It might surprise some of the readers of this magazine to learn that I have spent the night in jail. No, this wasn't a field trip to look for ghosts on Alcatraz Island. Nor was my overnight stay part of one of those reality shows where someone is placed in an unexpected circumstance for a brief period in order to somehow gain a different perspective on life or some form of enlightenment about the human condition (before returning to their job as movie star or business tycoon).

Nope. This was just me, in jail for the night.

The circumstances surrounding my detainment were fairly straightforward: I was arrested because I was under twenty one years of age and I was caught drinking beer at a party.
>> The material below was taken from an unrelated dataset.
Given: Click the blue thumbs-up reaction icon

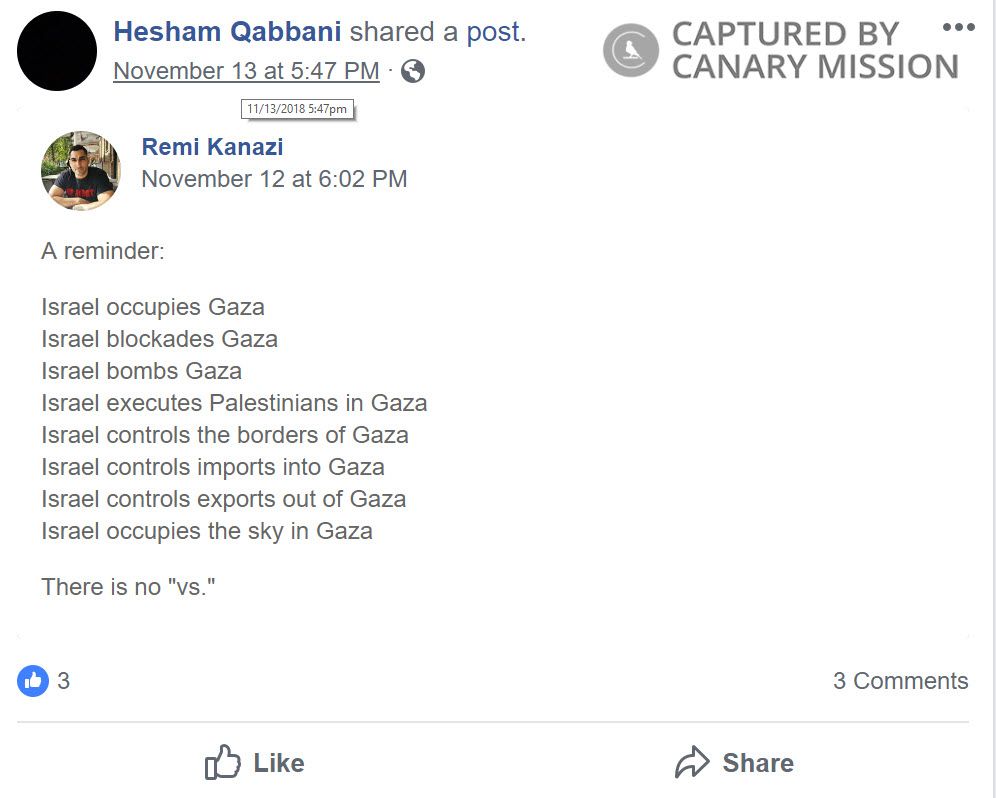Looking at the screenshot, I should pos(32,681).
It was 1991 and my friends and I, like many other students at Carroll University (then Carroll College), were celebrating homecoming. While I can't recall whether or not the football team won the big game—even though I was on the team, I rarely saw any field-time—between visiting the local campus bars and, later, a rather large and boisterous house party on the periphery of campus, we were all certainly having fun.
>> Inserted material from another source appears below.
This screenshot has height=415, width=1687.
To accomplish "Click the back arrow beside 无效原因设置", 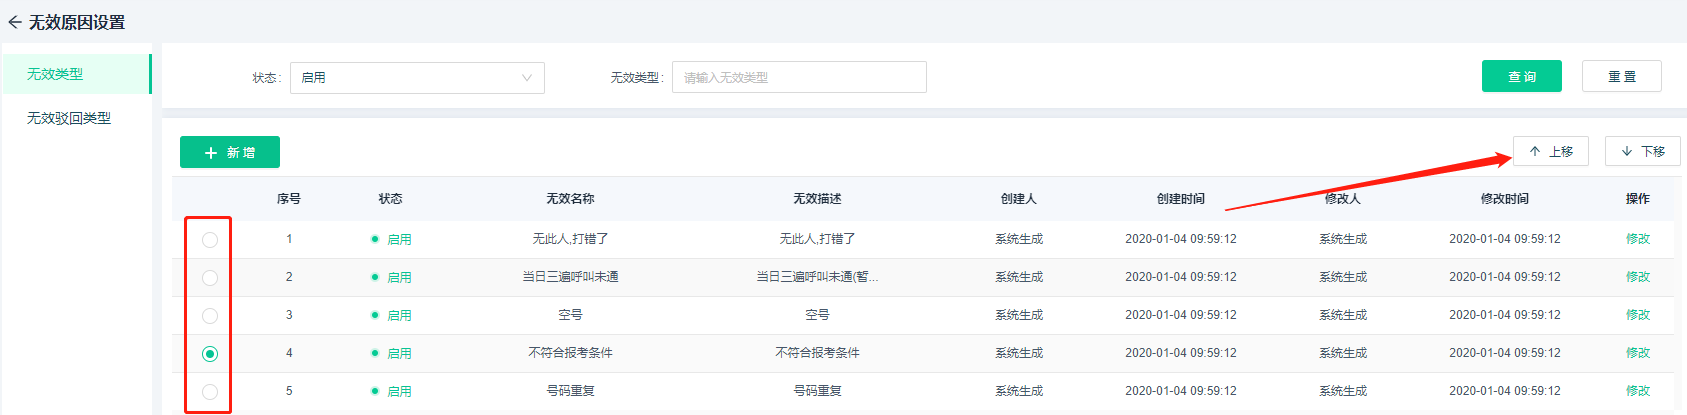I will pyautogui.click(x=14, y=22).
After what was likely more beer than should be consumed by an eighteen-year-old athlete, I waved good night to my friends and walked out the front door of the house—and directly into the arms of an officer of the Waukesha Police Department.

The officer placed me in handcuffs and escorted me to a waiting Paddy Wagon which took me, and three other friends captured fleeing the party, down to the local police station. I was placed in a holding cell and told to wait. After a few hours and a rather lengthy interrogation in a separate room by a plain-clothed officer (Do you have drugs hidden on you? Do you do drugs? Did you ever do drugs?) I was issued a $75.00 citation for underage drinking and told to leave the police station.

While grateful to be free from that grim holding cell, I was a bit chagrined when I realized I was about two miles away from campus and had no money.

On the chilly walk home that morning, I considered the events of the evening. While the financial penalty for my transgression was modest, I thought, the other repercussions could be greater. Would this arrest stay on my record forever? What would happen to my academic career if the school found out? For that matter, what if everyone found out I had been to jail?

Looking back on these concerns, I see that my fears might have been fueled by my youthful ignorance of the law and the relative severity of my crime; I paid the fine and the arrest never appeared on my record. But, it surprises me today to think how much fear and shame clouded my thinking about getting handcuffed and thrown in jail. Too, much of that fear and shame had to do not with how much I drank that evening or even with getting caught doing something illegal. Instead, it was wholly dependent on what other people would think about my being behind bars—if only for a night. For a long time, I told no one about what had happened.

I tell you these things now, dear reader, because my memory of those jail-related feelings of fear and shame recently arose in the most unlikely of situations.

Late last September, president of the Wisconsin Academy Council Jim Armstrong, Margaret Lewis, Alison Alter, and I arranged for a meeting of Wisconsin Academy Fellows last September to see if there was some topic of interest or issue facing our state toward which the group as a whole could turn their formidable intellect.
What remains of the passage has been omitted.